Изъ молодыхъ поэтовъ она признавала только Надсона, котораго и нашла нужнымъ защитить отъ весьма двусмысленнаго отзыва г. Минскаго. Статья г. Минскаго была напечатана въ журналѣ Новь (1885 г., № 11, стр. 488—490). Въ Живописномъ Обозрѣніи 1885 г. (№ 18) появилась статья за полною подписью В. Крестовскаго-псевдонима: Стихотворенія С. Надсона (Рецензія по поводу рецензій). Г. Минскій не названъ по имени въ этой статьѣ, но приведенныя изъ его рецензіи цитаты показываютъ, что авторъ имѣлъ его въ виду. Мнѣніе В. Крестовскаго о Надсонѣ самое лестное для молодаго поэта: «Сборникъ Стихотвореній г. Надсона, — читаемъ въ статьѣ Заіончковской, — явился впору; ужь давно оы многими переписывались изъ журнальныхъ книгъ въ тетради и часто перечитывались. Ихъ желали и ждали… Почти съ первыхъ страницъ холодная литературная оцѣнка оказывается невозможна.
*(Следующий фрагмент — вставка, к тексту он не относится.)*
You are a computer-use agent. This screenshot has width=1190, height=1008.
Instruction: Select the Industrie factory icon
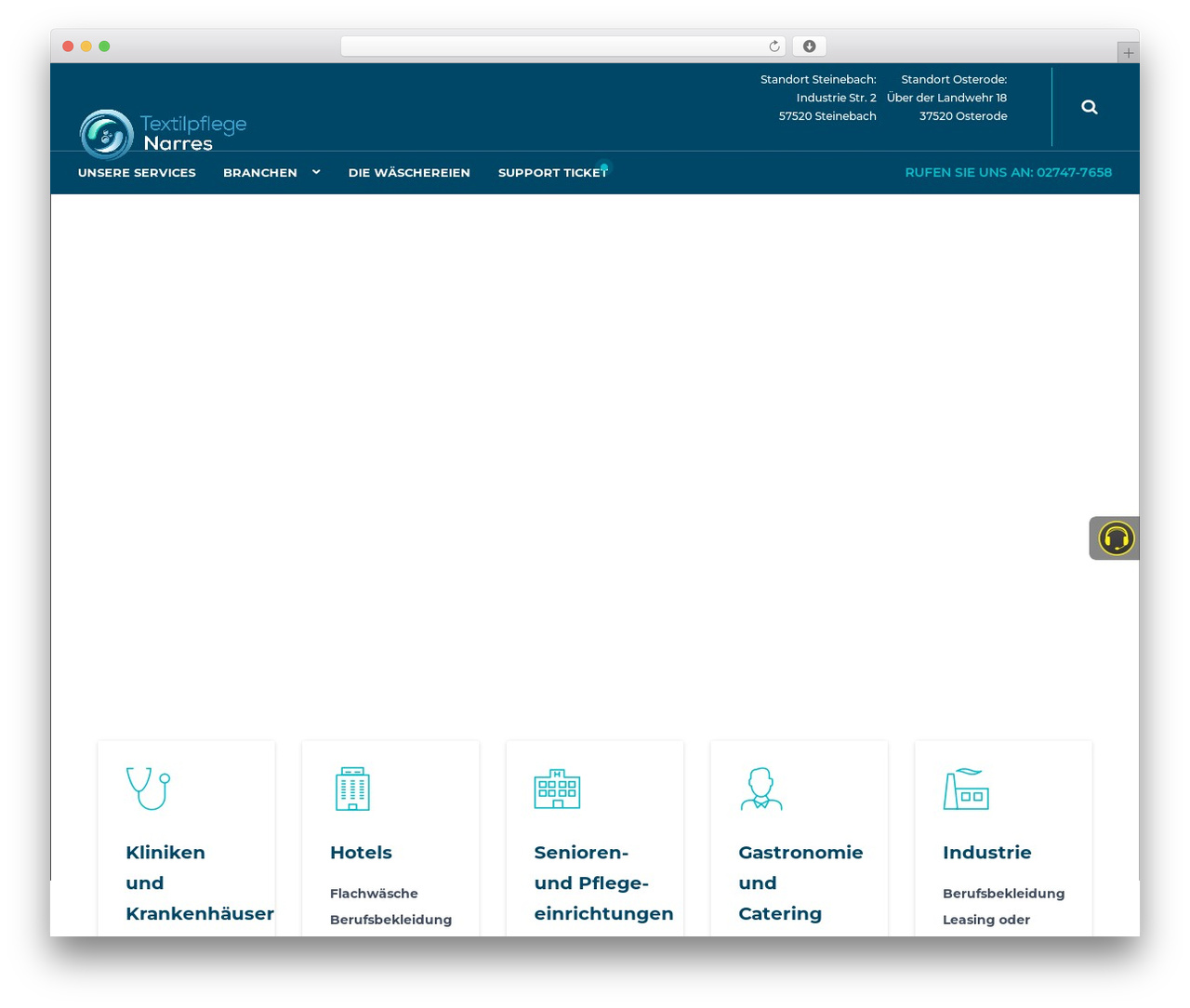point(966,789)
Сначала читатель еще замѣчаетъ прелесть стиха, любуется ею какъ чѣмъ-то дорогимъ и давно невиданнымъ, благодаритъ молодаго поэта за вѣрность прежнимъ преданіямъ, за уваженіе къ родному слову… Но вдругъ все это внѣшнее какъ-то разомъ исчезаетъ, заслоняется содержаніемъ; читатель уже не останавливается на подробностяхъ; онъ увлеченъ цѣлымъ, а подробности — онъ обѣщаетъ себѣ, что разглядитъ ихъ послѣ, когда будетъ въ состояніи перечитывать спокойно… Рѣдко представляется что-нибудь такое цѣльное, какъ эта маленькая книжка. Она вся — одна идея, одно стремленіе, почти одни и тѣ же образы. Въ томъ ея сила. Книжка точно живая, честная, искренняя, чистая, печальная возвышающею печалью, — выраженіе всего лучшаго, чѣмъ только жить можно… Дочитать ее до конца и опять развернуть съ начала — вотъ ей разборъ…» Въ заключеніе Крестовскій-псевдонимъ говоритъ: «Пусть вѣритъ молодой поэтъ, что на пожатіе его руки протянутся всѣ честныя руки молодаго поколѣнія»[29].
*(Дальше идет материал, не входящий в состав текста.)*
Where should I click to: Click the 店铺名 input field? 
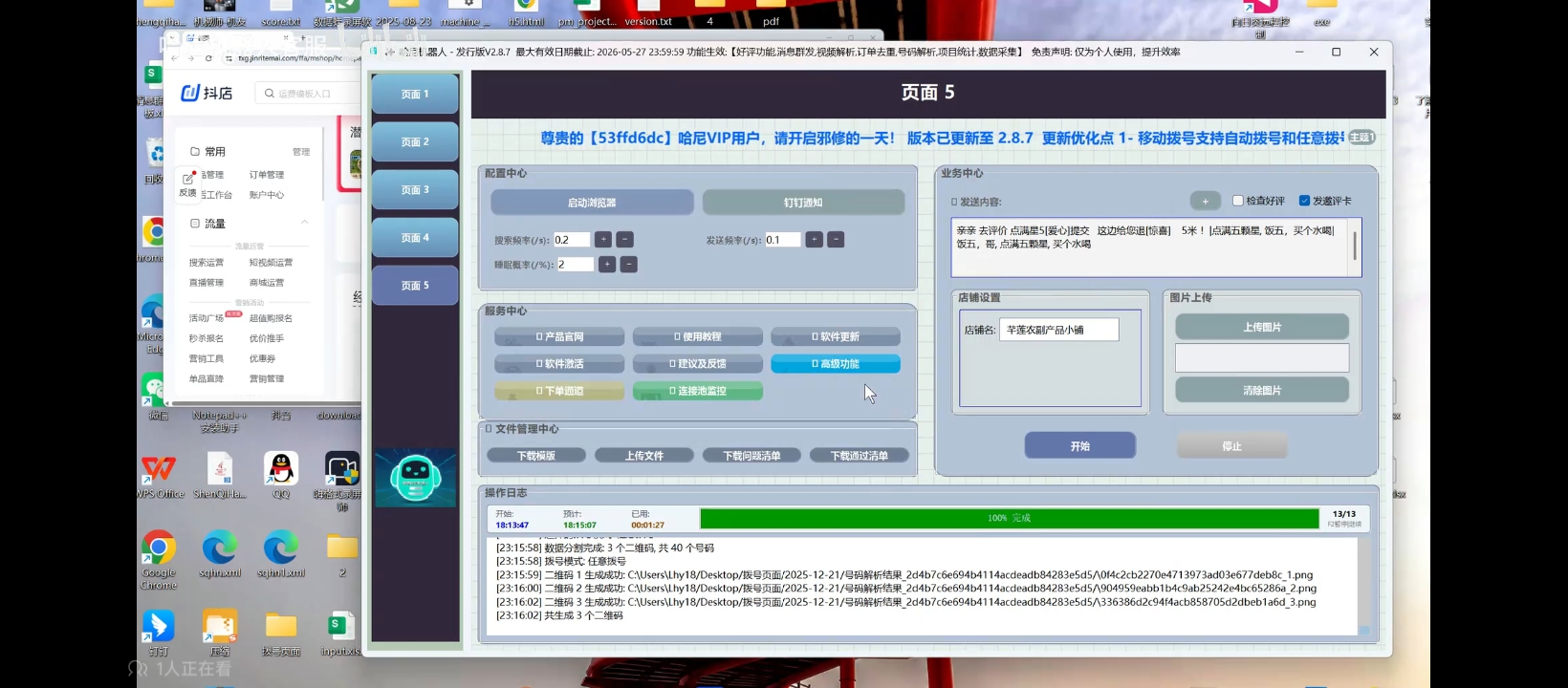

Обрадованный сочувственною статьею Крестовскаго-псевдонима, Надсовъ поспѣшилъ написать Н. Д. изъ-за границы, гдѣ въ то время лечился. Заіончковская отвѣчала ему 27 мая. "Почти смѣшно, когда вы стали оговариваться отъ «ожиданій», — писала она ему. — Съ чего вы выдумали, что я отъ васъ жду? Это было бы съ моей стороны неблагодарно: чего еще ждать, когда ужь дано? Это значило бы не цѣнить, не замѣчать, что я сколько, какъ много дано. Скажу вамъ по душѣ: читала я васъ и плакала, читала другимъ и другіе плакали. У всѣхъ прошло по Сердцу такое хорошее, которое рѣдко тамъ бываетъ; и прошлое вспомнилось, и впереди свѣтъ померещился… И нечего вамъ въ себѣ сомнѣваться: живая душа не можетъ, какъ вы сказали, «оказаться пустоцвѣтомъ», она живетъ за всѣхъ, дѣлится со всѣми, беретъ отъ всѣхъ и отъ всего, отъ людей, отъ природы; ее называютъ «вѣчною книгой»[30].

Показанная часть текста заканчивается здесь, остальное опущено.